Q : Comment les liquidations de shorts de 427 millions de dollars se sont-elles produites ?
R : Au 14 avril, environ 6 milliards de dollars de positions short avec levier étaient concentrés dans la fourchette 73 500 dollars à 75 000 dollars. Lorsque les signaux de négociation ont poussé le prix du BTC à franchir le seuil de 73 000 dollars, de nombreuses positions short ont touché leurs niveaux de liquidation et ont déclenché une liquidation forcée en chaîne. Lors des liquidations forcées, les shorts doivent acheter du BTC pour clôturer leurs positions. Cet achat fait encore monter le prix, ce qui entraîne davantage de liquidations de shorts : le mécanisme se présente alors comme un squeeze en spirale.
Q : À quel niveau se situe le taux de financement du BTC actuellement ?
R : Au 13 avril, le taux de financement moyen sur sept jours du Bitcoin est passé de positif à négatif, passant de 0,33 % à -0,17 %, ce qui indique que le marché des dérivés présente une posture nette vendeuse. Le passage du taux de financement en territoire négatif signifie que les traders détenant des positions longues paient des frais de financement aux positions short ; cette structure de marché a naturellement les conditions d’un squeeze.
Q : Quel rôle les capitaux institutionnels ont-ils joué dans cette hausse ?
R : Les capitaux institutionnels constituent un soutien fondamental important. La semaine dernière, les ETF spot sur Bitcoin aux États-Unis ont enregistré des entrées dépassant 816 millions de dollars. Pendant cette période, la société Strategy a acheté 13 927 bitcoins, portant son total de positions à 780 897 bitcoins. Cette hausse n’est pas alimentée par l’émotion des particuliers, mais par la demande de placement institutionnel et la formation de liquidations passives des shorts.
Q : Quels facteurs doit-on surveiller pour la suite de la trajectoire du BTC ?

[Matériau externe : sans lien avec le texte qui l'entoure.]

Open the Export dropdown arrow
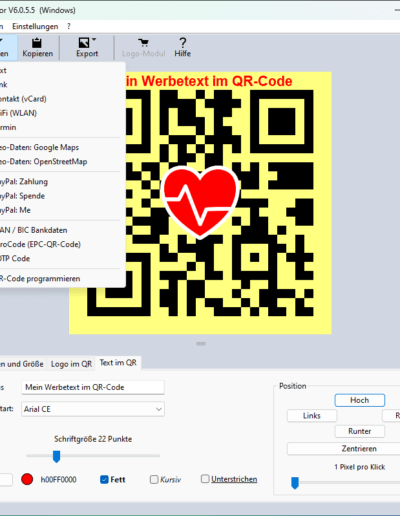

R : Il faut surveiller trois variables : d’abord, les progrès réels des négociations entre les États-Unis et l’Iran — la tarification actuelle du marché repose encore sur une amélioration « au niveau des anticipations », et non sur une percée substantielle aboutissant à un accord ; ensuite, le rythme de reconstruction du levier sur les produits dérivés — l’évolution du taux de financement et de l’intérêt ouvert reflète le niveau d’appétit pour le risque du marché ; enfin, la soutenabilité des entrées de capitaux des ETF — la persistance de la demande de placement institutionnel influencera directement la capacité du prix du BTC à se maintenir au-dessus de 74 000 dollars.